Re liberal bias in academia: Shouldn’t the fact that intellectuals tend to be drawn to liberal ideas tell us that liberal ideas are smarter?

Well, no, as Hayek and many others have noted, it might just be that liberal/Left ideas unlike conservative ideas flatter intellectuals with the assurance that they deserve to run the world. Certainly — as I argue at more length in the new book — many of the liberal/Left ideas in circulation today promise to make legal academics a much more powerful and influential bunch.


  • Of course our so-called elite law schools are liberal to leftist in orientation. First, nearly all of the faculty are graduates of the Ivy League, in most cases on both the undergraduate and law school levels. Very rarely, as students, did they ever encounter a conservative professor. However, they certainly encountered lots of leftist professors and lots of leftist oriented courses such as critical legal studies, womens’ studies and the like. Second, most of the faculty (and students) come from the most liberal parts of the country, namely within 300 miles of NYC, LA or San Francisco. How many Texans, Floridians, Southern Baptists or Georgians( the state, not the country) are Ivy League law school or undergrad professors? Location does matter.

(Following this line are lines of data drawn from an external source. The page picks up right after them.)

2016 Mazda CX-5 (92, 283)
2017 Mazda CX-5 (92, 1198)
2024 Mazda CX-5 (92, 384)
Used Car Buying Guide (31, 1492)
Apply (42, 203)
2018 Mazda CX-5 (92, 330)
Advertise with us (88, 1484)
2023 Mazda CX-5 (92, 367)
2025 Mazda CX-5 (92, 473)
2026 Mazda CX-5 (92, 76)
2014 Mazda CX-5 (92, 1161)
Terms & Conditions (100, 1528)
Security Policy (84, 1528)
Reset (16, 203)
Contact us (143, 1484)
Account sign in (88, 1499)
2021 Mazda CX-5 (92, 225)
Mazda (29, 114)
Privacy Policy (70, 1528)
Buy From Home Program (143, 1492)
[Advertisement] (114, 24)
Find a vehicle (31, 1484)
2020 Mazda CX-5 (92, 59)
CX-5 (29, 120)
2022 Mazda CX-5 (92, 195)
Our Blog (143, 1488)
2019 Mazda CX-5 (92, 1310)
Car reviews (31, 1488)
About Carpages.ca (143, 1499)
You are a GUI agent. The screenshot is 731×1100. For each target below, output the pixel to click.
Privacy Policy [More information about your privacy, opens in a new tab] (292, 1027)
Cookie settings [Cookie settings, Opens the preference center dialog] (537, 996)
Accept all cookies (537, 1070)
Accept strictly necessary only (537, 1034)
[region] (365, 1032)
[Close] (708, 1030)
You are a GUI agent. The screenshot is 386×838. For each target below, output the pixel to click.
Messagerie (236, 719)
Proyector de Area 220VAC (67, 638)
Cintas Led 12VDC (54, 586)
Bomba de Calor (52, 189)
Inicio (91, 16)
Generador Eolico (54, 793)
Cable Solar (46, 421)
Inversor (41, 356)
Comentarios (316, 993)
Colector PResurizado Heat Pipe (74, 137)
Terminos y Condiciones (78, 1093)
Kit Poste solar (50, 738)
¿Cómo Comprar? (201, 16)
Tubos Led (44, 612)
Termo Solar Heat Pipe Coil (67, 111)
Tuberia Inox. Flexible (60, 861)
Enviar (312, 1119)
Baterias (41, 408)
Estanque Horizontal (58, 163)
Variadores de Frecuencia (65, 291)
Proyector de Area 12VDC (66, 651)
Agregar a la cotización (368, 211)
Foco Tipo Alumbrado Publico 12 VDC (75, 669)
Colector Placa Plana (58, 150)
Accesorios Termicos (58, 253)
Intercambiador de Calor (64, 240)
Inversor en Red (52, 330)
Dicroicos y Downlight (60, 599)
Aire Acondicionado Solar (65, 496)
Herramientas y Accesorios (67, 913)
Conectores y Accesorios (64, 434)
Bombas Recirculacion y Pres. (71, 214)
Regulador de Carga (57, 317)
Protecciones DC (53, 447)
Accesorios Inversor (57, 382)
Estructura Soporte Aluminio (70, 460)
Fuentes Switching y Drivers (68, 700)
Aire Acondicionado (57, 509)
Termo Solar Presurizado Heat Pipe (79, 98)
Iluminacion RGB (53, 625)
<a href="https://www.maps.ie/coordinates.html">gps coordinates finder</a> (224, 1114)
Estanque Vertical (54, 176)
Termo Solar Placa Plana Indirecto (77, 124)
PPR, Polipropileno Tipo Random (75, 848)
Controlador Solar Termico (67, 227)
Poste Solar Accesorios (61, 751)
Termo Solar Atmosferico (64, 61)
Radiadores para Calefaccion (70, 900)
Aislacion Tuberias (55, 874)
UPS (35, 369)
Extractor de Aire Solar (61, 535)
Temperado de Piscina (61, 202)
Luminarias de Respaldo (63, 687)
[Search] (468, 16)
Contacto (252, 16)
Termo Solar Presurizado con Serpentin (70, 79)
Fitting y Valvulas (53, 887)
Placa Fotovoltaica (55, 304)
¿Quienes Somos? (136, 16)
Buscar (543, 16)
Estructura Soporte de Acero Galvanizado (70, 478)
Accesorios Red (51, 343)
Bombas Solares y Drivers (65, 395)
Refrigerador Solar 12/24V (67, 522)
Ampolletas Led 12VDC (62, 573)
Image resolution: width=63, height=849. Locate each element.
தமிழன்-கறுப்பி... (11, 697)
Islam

In fact, I’ll bet that very few students or faculty members have ever had a two-way conversation with a conservative Southerner or, for that matter, any conservative. I remember the hostility that conservatives faced during my law school days at a prestigious tier 1 law school I attended in the northeast during the late 1970s and the evidence is strong that this hostility is worse today. Political correctness is the McCarthyism of the left and there is little doubt in my mind that anyone who is openly pro death penalty, anti gay marriage, against slavery reparations, opposed to affimative action quotas and wants to stop illegal immigration could never get a position at an elite law school.

  • Just a mundane question here….. is there a release date?

    Amazon seems to be hinting at February 2011. Would that be accurate?

  • Publishers always have leeway to alter these things, but unless anything appears to the contrary, I assume February will stand.

  • Hayek’s other argument was that law professors simply don’t study or understood how the social system produces social coordination and with it wealth and peace.

    Their massive lack of knowledge and understand explained their failure to comprehend the role of law in the making of a good society.

    Hayek says this plainly. He didn’t mince word. The law profession was dominated by the ignorant.

    Note well that Hayek held a law degee and his first professional job was in the field of international law.

    Hayek says this plainly. He didn’t mince word. The law profession was dominated by the ignorant.

    Note well that Hayek held a law degee and his first professional job was in the field of international law.

  • […] A much-needed forthcoming book about how law schools foment excessive lawyering and litigation (Overlawyered) […]

  • Hm. I consider myself something of an intellectual. I was smart enough to work in industry where I produce something for the benefit of mankind.